2. The CJEU has no jurisdiction over Common Foreign and Security Policy (CFSP) acts
BUT: this is subject to two exceptions itself
What are the available grounds of review?
Article 263(2) TFEU established four grounds for review:
1. Lack of Competence
2. Infringement of an Essential Procedural Requirement 3. Infringement of the Treaties or Any Rule of Law Relating to Their Application
4. Misuse of Powers
NOTE: these same grounds of review are relevant for review under Article 267
Lack of Competence
Under this ground of review, the CJEU asks whether or not there is a power in the Treaty which grants the EU institution the power to do the relevant
The relevant case law here will be Tobacco Advertising and the like
NOTE: this ground of review is used rarely. This is because Article 114 TFEU is the key competence and it is applied fairly liberally.
Infringement of an Essential Procedural Requirement
There are three important procedural requirements that might have been breached:
1. The Right to Be Heard
For this right (which is included in the Charter) to be engaged, it does not need to be shown that the decision would have been different, but simply that such a possibility cannot be totally ruled out, since it would have been better able to defend itself had there been no procedural error (Foshan Shunde Yongjian
2. Consultation and Participation
Where a duty to consult is provided by the Treaty or EU legislation, it will be enforced through the courts (Roquette Frères SA v Council)
The CJEU has consistently resisted claims to procedural rights such as a right to participate or to be consulted in the making of Union legislation, unless this is expressly provided for by a Treaty Article or other EU norm (Atlanta AG v Commission)
3. The Duty to Give Reasons
Article 296 TFEU imposes a duty to provide reasons for all legal acts, breach of which constitutes a violation of an essential procedural requirement for the purposes of review.
The general principle is that the duty to give reasons must show in a clear and unequivocal manner the reasoning of the author of the act,
thereby enabling the persons concerned to:
ascertain the reasons for it
so that they can defend their rights and ascertain whether or not the measure is well founded;
and also to enable the CJEU to exercise its power of review Infringement of the Treaties or Any Rule of Law Relating to Their Application
(See below, there is more to this ground of review than the others)
Misuse of Power
Misuse of power covers the adoption by an EU institution of a measure with the exclusive or main purpose of achieving an end other than that stated, or avoiding specifically prescribed procedure by the Treaty for dealing with the circumstances of this type of case
It is easy for this ground to be confused with lack of competence - the difference is that misuse of powers applies mainly to the Commission's delegated and implementing acts (the Commission will have been delegated a power, but they use this power incorrectly)
----
■ **Exercise set**
**1.** According to the grounds-of-review notes, which Treaty article imposes a duty to provide reasons for all legal acts?
**2.** Rewrite the records from the first line up to and including the line with "pyautogui.click(x=42, y=206)", swapping "Read More" for "Learn More" and leaving everything else as it is.

Dataset excerpt:
----
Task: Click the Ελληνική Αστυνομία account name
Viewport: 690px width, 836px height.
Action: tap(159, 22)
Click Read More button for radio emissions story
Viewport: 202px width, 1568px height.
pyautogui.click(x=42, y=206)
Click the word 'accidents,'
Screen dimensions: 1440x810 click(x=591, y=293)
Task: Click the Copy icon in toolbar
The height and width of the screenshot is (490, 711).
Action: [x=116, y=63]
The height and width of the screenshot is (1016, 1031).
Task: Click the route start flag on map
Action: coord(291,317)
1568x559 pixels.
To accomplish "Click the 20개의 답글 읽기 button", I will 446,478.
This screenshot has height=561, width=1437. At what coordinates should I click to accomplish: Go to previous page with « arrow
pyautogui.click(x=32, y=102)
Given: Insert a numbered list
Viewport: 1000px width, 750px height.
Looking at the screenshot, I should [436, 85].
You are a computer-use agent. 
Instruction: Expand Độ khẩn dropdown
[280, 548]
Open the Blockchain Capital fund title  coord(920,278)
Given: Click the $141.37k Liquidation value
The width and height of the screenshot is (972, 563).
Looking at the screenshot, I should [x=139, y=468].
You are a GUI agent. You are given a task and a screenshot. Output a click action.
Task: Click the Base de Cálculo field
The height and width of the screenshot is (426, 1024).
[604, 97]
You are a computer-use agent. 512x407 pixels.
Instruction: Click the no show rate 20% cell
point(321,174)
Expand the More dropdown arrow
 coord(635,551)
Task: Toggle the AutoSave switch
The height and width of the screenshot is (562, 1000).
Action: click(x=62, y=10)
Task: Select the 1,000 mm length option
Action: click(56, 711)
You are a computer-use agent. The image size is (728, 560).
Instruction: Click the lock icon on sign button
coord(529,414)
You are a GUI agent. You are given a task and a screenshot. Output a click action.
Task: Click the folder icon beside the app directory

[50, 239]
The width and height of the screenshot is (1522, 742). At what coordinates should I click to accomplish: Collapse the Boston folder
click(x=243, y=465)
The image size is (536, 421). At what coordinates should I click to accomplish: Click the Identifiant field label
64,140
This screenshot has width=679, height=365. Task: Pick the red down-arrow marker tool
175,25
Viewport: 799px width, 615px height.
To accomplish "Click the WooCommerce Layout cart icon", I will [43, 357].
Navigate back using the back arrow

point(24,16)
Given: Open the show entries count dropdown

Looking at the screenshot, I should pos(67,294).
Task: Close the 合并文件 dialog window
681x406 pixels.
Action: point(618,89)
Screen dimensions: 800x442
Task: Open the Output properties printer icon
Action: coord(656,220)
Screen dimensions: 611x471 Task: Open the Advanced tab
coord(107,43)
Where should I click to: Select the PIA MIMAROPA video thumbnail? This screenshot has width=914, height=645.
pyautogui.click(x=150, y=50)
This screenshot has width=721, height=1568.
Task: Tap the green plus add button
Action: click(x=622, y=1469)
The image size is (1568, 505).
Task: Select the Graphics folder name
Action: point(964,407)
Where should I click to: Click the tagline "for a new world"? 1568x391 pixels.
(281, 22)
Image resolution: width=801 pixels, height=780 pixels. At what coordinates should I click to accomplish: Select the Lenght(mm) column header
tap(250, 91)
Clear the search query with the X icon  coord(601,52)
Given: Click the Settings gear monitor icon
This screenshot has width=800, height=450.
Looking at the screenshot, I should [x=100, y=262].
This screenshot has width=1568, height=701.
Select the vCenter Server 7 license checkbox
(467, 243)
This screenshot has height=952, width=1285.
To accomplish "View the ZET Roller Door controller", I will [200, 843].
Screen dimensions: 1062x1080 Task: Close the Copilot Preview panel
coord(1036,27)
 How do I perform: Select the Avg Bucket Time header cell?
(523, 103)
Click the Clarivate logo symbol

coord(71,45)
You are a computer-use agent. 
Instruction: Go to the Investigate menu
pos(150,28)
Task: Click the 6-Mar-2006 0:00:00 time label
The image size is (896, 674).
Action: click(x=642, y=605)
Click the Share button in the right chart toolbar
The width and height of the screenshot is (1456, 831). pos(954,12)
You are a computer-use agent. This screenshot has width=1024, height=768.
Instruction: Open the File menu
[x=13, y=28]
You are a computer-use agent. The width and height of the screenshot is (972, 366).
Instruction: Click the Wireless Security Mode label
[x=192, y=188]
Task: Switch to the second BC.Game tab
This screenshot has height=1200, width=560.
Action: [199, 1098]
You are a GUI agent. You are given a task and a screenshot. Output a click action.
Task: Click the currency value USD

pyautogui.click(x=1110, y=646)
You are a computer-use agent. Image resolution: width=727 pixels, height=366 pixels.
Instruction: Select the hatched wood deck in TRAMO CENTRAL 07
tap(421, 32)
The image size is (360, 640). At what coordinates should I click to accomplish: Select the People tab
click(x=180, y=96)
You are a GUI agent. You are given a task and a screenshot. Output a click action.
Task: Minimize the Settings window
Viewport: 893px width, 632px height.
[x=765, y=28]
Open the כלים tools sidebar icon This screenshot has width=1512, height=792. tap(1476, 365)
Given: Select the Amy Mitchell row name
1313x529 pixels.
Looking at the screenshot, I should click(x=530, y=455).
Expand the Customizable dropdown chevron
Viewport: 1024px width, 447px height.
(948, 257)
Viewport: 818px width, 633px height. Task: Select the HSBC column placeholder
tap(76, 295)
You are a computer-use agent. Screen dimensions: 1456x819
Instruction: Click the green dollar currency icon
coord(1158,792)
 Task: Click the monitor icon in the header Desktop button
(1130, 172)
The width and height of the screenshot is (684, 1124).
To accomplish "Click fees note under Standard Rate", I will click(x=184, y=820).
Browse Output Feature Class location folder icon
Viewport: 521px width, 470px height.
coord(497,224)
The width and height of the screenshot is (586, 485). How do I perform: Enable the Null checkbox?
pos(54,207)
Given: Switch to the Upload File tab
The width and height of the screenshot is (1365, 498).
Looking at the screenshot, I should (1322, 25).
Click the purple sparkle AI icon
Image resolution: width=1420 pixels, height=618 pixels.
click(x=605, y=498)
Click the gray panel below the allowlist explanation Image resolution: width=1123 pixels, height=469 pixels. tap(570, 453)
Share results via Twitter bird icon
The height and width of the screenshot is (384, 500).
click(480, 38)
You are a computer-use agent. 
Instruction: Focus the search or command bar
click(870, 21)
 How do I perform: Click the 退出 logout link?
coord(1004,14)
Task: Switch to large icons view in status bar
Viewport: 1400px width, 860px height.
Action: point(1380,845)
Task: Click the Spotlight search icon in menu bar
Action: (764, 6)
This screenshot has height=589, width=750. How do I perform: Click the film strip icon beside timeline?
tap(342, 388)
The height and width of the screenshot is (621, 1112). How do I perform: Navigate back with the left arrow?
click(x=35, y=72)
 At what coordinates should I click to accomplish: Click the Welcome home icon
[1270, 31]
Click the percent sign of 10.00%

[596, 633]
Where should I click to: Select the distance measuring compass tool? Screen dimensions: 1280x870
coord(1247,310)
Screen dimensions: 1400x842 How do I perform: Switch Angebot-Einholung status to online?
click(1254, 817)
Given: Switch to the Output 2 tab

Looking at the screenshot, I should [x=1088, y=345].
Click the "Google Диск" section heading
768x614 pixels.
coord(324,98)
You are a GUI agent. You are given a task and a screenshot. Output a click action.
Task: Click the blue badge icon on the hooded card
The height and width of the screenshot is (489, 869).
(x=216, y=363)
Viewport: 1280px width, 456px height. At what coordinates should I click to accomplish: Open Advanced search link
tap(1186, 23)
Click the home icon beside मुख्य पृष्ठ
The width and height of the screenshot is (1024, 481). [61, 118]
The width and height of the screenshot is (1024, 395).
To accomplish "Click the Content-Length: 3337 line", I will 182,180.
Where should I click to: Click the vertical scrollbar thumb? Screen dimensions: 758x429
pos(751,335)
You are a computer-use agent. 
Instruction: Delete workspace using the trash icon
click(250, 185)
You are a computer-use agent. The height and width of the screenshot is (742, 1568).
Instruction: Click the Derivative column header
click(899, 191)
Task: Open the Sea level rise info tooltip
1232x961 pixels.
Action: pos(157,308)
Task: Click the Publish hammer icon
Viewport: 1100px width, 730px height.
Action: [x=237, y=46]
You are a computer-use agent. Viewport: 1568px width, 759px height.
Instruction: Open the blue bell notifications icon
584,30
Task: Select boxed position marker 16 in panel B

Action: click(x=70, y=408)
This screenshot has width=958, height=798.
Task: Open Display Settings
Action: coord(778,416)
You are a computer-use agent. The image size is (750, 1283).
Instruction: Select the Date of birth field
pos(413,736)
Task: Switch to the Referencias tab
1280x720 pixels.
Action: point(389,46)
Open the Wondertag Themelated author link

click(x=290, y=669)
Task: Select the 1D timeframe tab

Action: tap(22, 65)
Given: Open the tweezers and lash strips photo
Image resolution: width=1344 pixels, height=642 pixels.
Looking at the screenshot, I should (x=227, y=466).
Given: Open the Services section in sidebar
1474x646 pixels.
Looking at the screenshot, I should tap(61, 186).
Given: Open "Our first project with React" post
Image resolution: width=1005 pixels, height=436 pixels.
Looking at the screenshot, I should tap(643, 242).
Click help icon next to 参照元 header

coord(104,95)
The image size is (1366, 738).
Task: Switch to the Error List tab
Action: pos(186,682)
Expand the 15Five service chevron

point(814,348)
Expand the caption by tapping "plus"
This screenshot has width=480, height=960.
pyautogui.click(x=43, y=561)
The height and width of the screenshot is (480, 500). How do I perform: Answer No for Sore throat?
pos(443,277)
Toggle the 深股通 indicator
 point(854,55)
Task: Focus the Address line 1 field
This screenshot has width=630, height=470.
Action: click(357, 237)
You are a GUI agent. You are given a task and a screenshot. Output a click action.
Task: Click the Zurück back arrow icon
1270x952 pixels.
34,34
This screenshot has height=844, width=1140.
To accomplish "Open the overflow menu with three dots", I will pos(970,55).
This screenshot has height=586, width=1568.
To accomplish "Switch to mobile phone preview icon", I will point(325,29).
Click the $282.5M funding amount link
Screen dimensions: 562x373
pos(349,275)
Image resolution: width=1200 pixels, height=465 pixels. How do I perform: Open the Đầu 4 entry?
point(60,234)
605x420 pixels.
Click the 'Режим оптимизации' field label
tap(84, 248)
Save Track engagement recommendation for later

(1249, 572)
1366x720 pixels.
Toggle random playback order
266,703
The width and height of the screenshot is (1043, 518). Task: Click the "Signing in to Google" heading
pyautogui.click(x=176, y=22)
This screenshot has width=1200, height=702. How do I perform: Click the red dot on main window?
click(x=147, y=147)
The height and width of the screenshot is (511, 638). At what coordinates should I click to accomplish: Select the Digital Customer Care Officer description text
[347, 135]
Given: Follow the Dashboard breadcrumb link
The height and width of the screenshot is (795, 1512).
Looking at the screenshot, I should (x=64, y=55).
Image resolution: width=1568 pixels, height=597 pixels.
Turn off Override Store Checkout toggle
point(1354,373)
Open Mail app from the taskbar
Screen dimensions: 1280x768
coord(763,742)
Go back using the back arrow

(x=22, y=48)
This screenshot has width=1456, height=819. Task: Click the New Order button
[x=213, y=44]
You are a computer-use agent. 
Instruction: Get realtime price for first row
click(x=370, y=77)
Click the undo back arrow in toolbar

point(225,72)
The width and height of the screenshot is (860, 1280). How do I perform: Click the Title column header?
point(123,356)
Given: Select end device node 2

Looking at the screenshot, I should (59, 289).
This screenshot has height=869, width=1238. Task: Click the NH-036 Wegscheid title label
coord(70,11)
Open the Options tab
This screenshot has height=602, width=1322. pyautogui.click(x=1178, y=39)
----
■ **Answer list**
**1.** Article 296 TFEU.

**2.**
Task: Click the Ελληνική Αστυνομία account name
Viewport: 690px width, 836px height.
Action: tap(159, 22)
Click Learn More button for radio emissions story
Viewport: 202px width, 1568px height.
pyautogui.click(x=42, y=206)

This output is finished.